At the New York Times, Kara Swisher reflects on her Fox News–obsessed mother’s journey from denying the severity of the COVID-19 pandemic to understanding the seriousness of the disease. “To my surprise, as the pandemic has worsened, my mother started to listen to other sources of information, like her children and other news outlets,” she writes. “She now seems to realize that she bears some of the burden as a news consumer, though she remains a Fox News acolyte.”
For Columbia Journalism Review, podcast producer Martine Powers describes the challenges of podcasting from home during the pandemic.

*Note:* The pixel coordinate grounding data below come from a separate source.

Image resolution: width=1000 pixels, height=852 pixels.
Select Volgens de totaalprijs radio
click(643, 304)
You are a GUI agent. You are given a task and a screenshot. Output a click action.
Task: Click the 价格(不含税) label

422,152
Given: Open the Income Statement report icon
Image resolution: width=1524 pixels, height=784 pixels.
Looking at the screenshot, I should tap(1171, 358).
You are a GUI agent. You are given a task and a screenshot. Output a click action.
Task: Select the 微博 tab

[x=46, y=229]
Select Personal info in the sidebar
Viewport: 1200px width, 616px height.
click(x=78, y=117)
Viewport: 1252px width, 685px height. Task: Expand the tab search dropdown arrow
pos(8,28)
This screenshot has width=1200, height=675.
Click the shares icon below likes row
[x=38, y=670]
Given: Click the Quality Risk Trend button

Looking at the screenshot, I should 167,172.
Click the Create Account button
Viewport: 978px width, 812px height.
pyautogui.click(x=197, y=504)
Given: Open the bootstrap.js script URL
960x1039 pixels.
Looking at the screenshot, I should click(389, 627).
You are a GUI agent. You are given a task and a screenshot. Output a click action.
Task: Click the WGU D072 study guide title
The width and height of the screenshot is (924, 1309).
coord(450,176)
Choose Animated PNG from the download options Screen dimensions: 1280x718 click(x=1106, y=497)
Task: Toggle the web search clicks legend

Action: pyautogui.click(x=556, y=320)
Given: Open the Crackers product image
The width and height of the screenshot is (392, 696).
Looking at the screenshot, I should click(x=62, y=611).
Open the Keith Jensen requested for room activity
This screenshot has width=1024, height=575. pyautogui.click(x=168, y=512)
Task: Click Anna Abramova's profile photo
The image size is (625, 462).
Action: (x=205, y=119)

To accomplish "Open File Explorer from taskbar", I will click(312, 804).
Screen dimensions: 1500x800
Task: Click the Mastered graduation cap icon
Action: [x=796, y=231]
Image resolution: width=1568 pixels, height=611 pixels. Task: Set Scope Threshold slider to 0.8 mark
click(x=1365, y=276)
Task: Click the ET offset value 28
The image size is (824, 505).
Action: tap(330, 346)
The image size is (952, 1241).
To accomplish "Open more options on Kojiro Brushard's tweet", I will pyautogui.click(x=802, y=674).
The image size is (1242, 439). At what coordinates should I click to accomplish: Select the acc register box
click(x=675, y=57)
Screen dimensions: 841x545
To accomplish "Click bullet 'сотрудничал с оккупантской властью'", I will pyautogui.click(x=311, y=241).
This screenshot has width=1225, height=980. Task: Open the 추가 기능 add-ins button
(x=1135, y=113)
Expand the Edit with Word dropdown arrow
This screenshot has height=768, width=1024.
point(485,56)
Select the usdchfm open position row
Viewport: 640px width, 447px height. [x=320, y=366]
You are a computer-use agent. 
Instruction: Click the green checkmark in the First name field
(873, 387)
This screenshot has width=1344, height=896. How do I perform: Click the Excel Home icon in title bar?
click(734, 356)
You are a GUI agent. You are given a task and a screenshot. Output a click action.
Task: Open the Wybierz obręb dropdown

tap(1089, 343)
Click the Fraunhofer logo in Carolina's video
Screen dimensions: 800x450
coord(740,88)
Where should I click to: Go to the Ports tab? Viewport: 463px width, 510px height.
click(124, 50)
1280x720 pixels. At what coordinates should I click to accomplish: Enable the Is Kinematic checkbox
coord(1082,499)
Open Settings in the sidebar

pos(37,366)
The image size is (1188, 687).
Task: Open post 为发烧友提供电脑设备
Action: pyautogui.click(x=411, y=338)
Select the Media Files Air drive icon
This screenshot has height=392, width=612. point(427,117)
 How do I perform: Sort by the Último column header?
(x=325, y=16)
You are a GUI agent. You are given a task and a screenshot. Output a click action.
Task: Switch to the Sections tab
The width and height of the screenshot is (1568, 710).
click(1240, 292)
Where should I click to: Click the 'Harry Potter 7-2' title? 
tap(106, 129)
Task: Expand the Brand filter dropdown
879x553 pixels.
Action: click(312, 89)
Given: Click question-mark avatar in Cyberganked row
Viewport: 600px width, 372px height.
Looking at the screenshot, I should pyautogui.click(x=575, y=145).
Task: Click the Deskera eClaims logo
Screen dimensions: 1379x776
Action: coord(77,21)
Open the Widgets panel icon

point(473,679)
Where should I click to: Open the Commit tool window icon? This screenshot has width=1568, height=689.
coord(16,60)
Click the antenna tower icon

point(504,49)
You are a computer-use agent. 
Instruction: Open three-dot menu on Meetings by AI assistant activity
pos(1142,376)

At the Los Angeles Times, Wendy Paris wonders why marijuana dispensaries are considered “essential services” while bookstores are not. “Books are essential goods and that ought to mean bookstores are exempt from shutting down during the coronavirus pandemic,” she argues. “As are bread and milk, gas and aspirin, alcohol and marijuana, books should be available, with safety precautions in place, at the usual places we buy them in our neighborhoods.”
Literary Hub’s Dan Sheehan looks to Flann O’Brien’s publishing history to comfort writers whose books are being published during the COVID-19 pandemic. O’Brien’s At Swim Two Birds was published in 1939, as World War Two began in Europe. Although the novel sold only 300 copies that year, O’Brien’s work has become a classic. “No matter how tumultuous and destructive the storm into which your book is born may seem, it too shall pass, and when it does what you’ve created will still be standing,” he writes. “You must believe that your work will survive this; that even if its beginnings are inauspicious, your work will be rediscovered over and over again.”